I am using three dice as an initial probe into the social-sacral possibilities of a game that values the cast of three sixes the highest and three ones the lowest.
Sitting with three dice over the last few nights, my baboon math brain came up with the following probability curve. Please check it, as I am unqualified. My method was to flip up the first die that could pair with two other rolls and achieve the result.
3 and 18 can only occur when all three die are identical, leaving but one way to arrive at that total.
In the case of 5, for instance, I flip up the three first and see that with that die leading, there is only one possibility, a 3 and two 1s. There are three possible results, a 3-1-1, a 1-3-1 and a 1-1-3. I mark this and then flip up the 2 first. Again there are three possible results. 1s, 2s and 3s have all been consulted, and since with 3 die a 4, 5 or 6 cannot be used, I end this process and mark 6 as the number of ways by which a roll of three die can result in the total of 5.
Note below that the use of three dice results in a rising probability curve that mimics the Greek and Roman systems for counting the days of the month, as rising and declining, rather than a simple Middle eastern-Modern count. The total results are a “gross” or a dozen dozens. [1]
My Result—and If I am correct and have not erred—I will regard Aphrodite and not The Dog to have been invoked in my cause, is:
Inclining 8 [77 results in inclination]
-3... =1 in 144
-4... =3 in 144
-5... =6 in 144
-6... =7 in 144
-7... =9 in 144
-8... =15 in 144
-9... =16 in 144
-10. =18 in 144
Declining 8 [77 results in declination]
-11. =18 in 144
-12. =16 in 144
-13. =15 in 144
-14. =9 in 144
-15. =7 in 144
-16. =6 in 144
-17. =3 in 144
-18. =1 in 144
I would be thrilled to see what kind of 3-die-six game of chance the galactic brains out there might come up with.
Notes
-1. The similarity the the lunar time-keeping systems to this curve, and two the traditional use of dozens in Europe for agricultural folk measurements over more handy counting systems. Dozens are linked to the months of the year and divinities. The use of such heavenly inspired record-keeping, rather than the more practical usage of systems based on fives or tens or 20s based on the human digits, this inquirer suspects is significant.
-2. The uses of this probability curve in constructing random tables for event and ability generation spans role playing and war gaming, and is used most effectively in the random events table for the old Avalon Hill game Samurai.

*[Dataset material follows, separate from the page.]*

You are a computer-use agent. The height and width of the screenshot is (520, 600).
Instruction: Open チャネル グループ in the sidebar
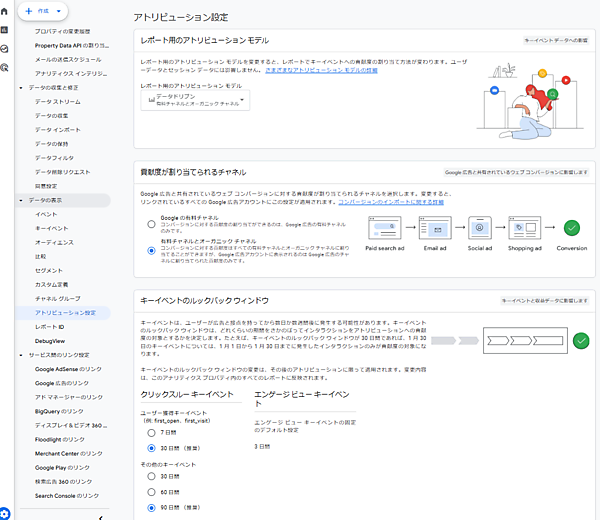tap(59, 299)
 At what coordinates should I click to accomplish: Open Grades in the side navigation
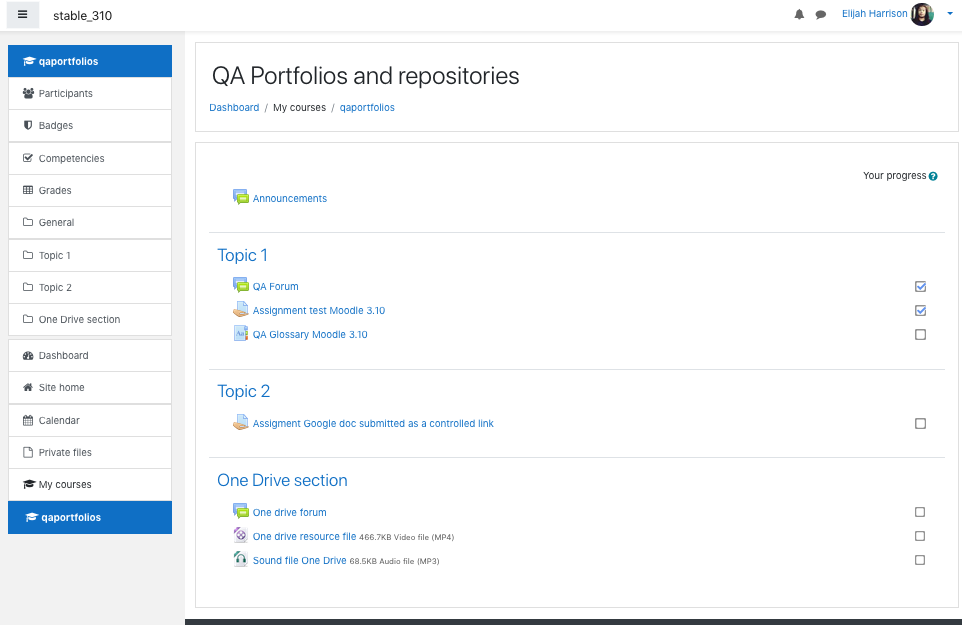tap(90, 190)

-3. In terms of social metaphor and invocation of Fortune, note that maximum variation in arriving at the resulting mediocre placement, shows little variability in outcome, representing the plight of the most common. The ancient Greeks were obsessed with combat tournament and races that ignored in retrospect the pack and emphasized only the extreme winners and losers. If we look at the start and termination of the curve we see that among the bottom and top tiers, the highest and lowest 3 outcomes, that there is an extreme difference in likely outcomes.

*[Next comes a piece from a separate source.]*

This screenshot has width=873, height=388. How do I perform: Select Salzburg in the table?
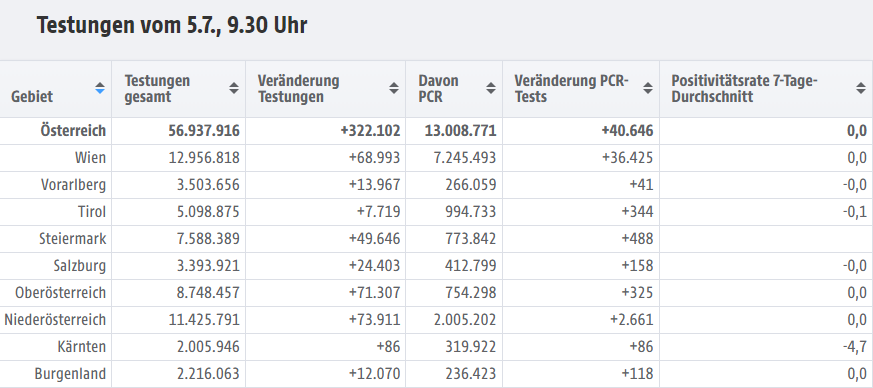80,266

In a world were kings were slaves to kings and among slaves some had the power of life and death over others, under a heaven ruled by an Almighty Jove who held more power than the aggregate of the remaining divinities, one senses that the ancient gamer and praying caster of the knucklebones read many possibilities into their cast. Further, the additional randomization of the shape of the natural vectors of chance will make outcomes less symmetrical at the extremes than dice, and probably less appealing to the modern, control oriented mind, than to the more reverent ancient mind.